-- Requirement --
Recast every line of the items below as a JSON list of strings, one string per line, omitting blank lines. Leave the pictures out of the list.
━━ Data extract
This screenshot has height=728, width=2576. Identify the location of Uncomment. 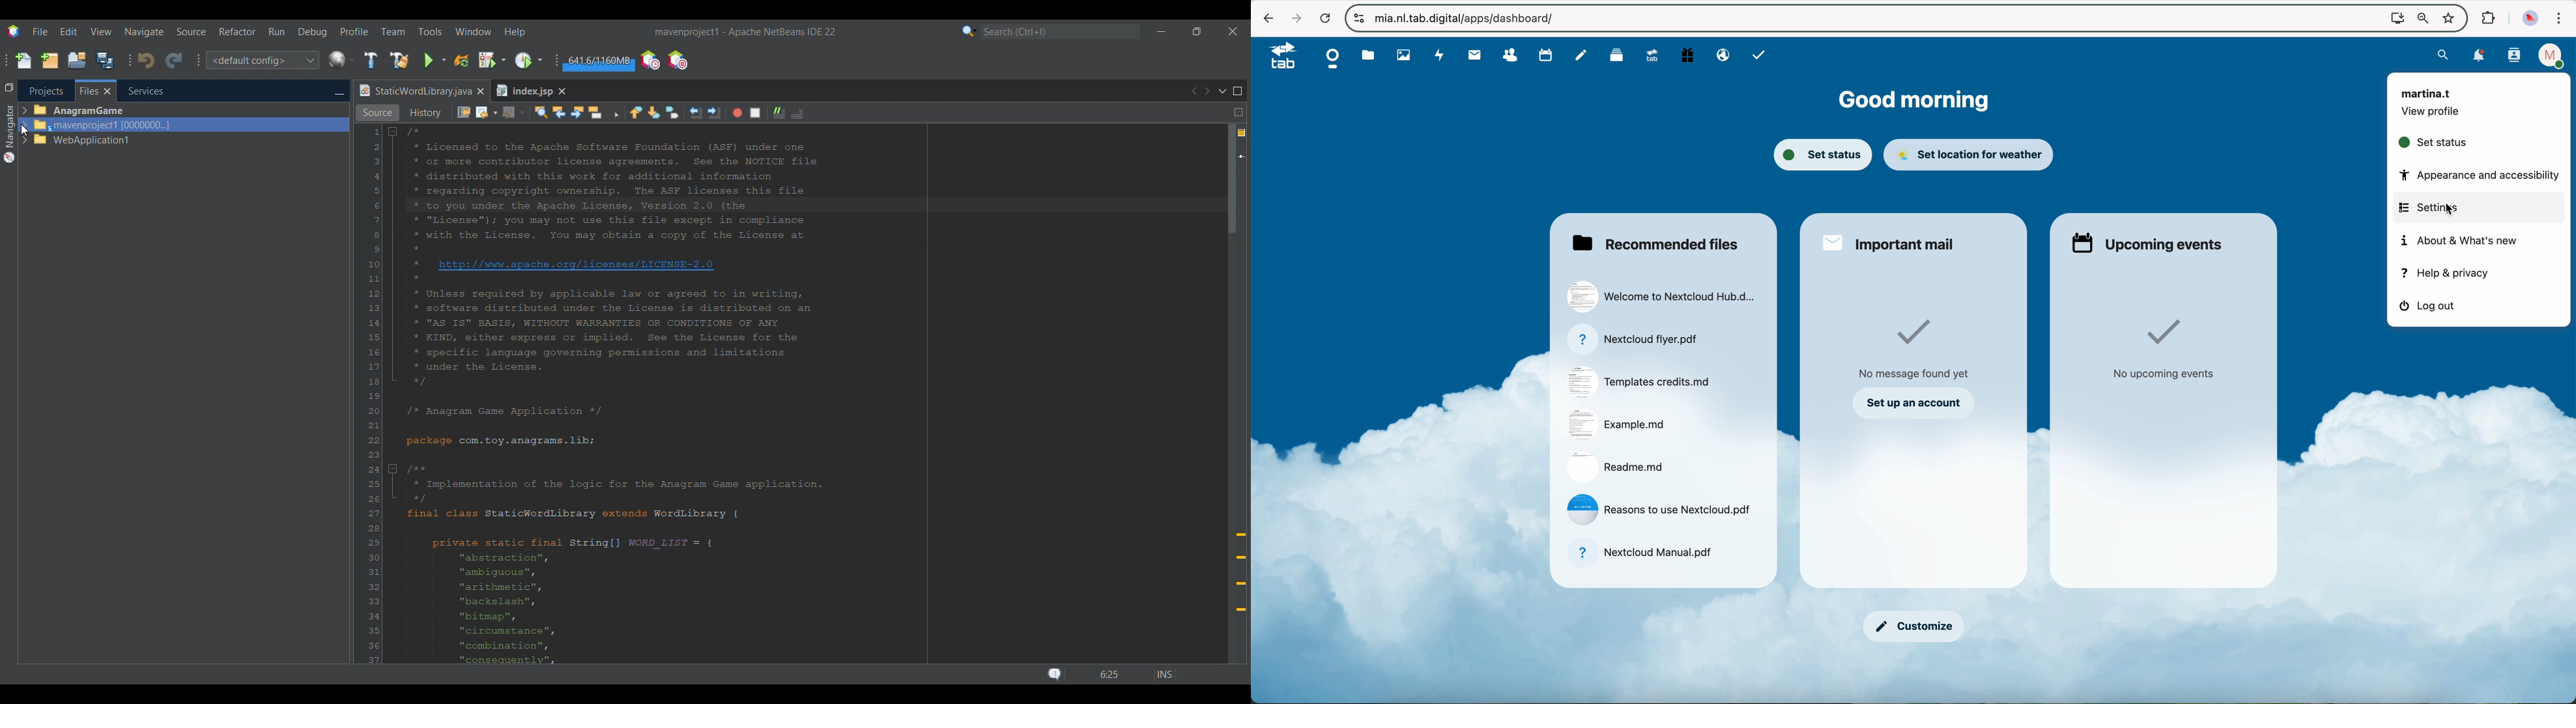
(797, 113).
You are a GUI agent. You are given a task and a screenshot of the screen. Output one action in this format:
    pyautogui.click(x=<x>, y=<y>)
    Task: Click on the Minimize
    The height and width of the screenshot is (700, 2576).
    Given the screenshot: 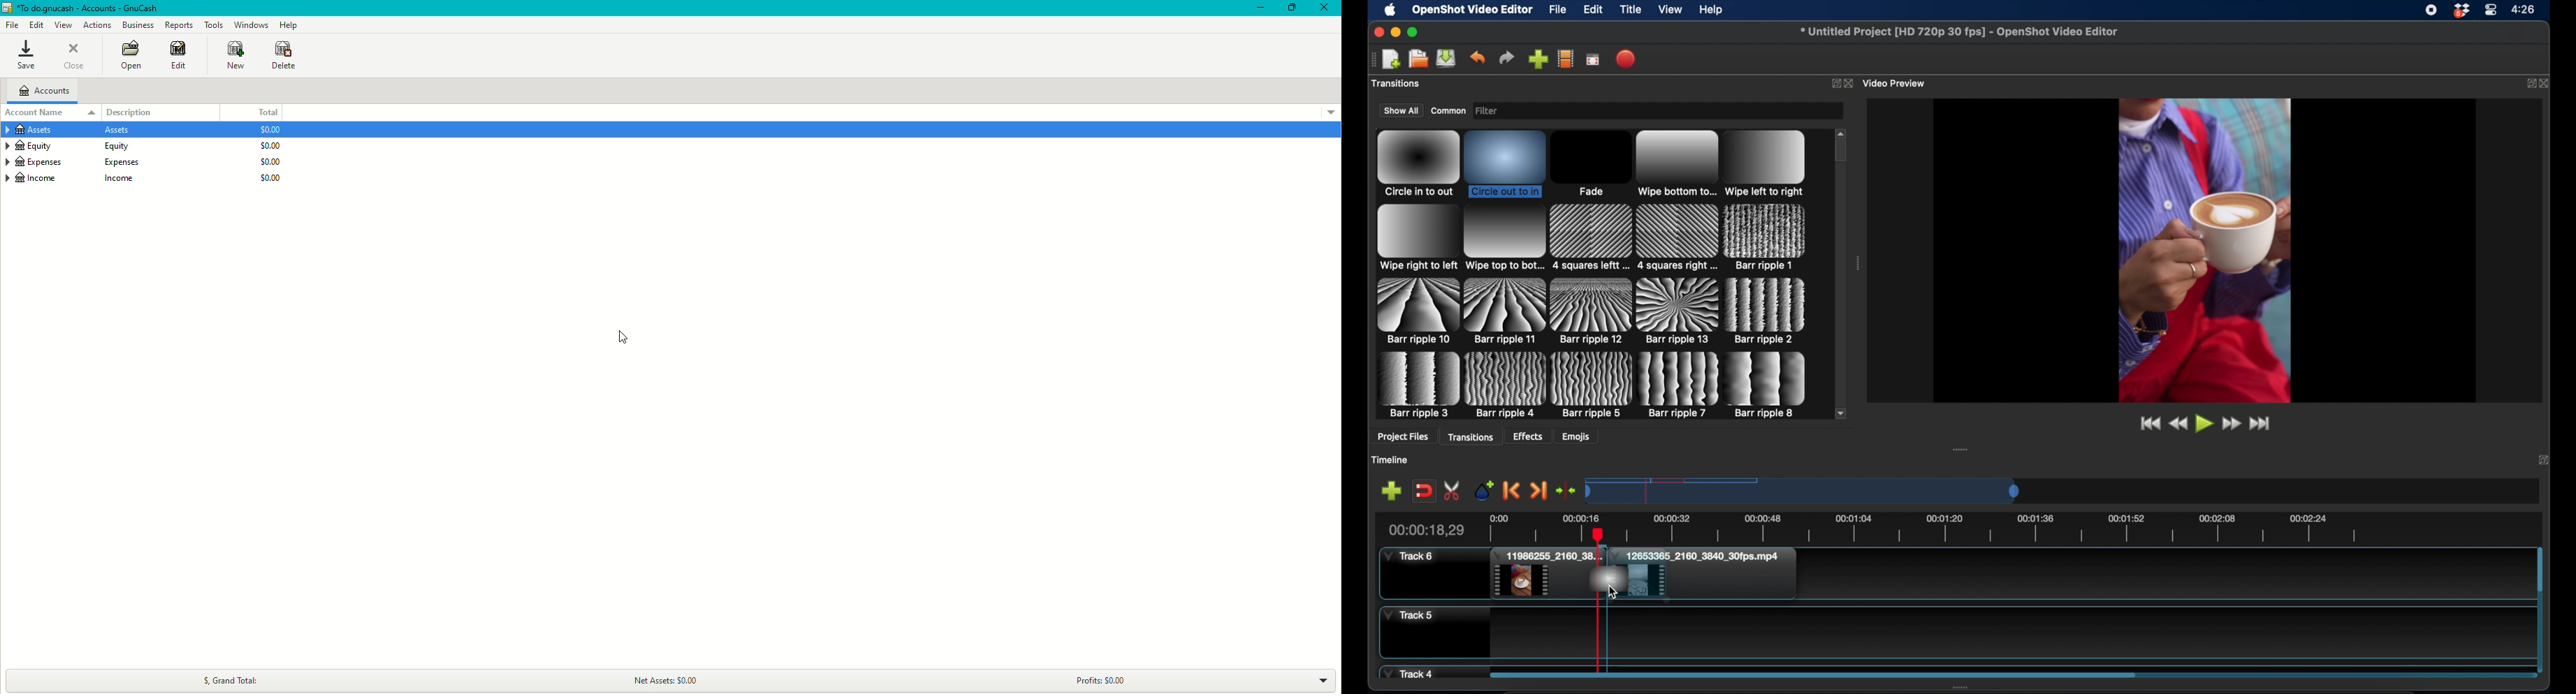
━━━━
-- Result of this task --
[
  "This screenshot has height=728, width=2576. Identify the location of Uncomment. ",
  "(797, 113).",
  "You are a GUI agent. You are given a task and a screenshot of the screen. Output one action in this format:",
  "    pyautogui.click(x=<x>, y=<y>)",
  "    Task: Click on the Minimize",
  "    The height and width of the screenshot is (700, 2576).",
  "    Given the screenshot: "
]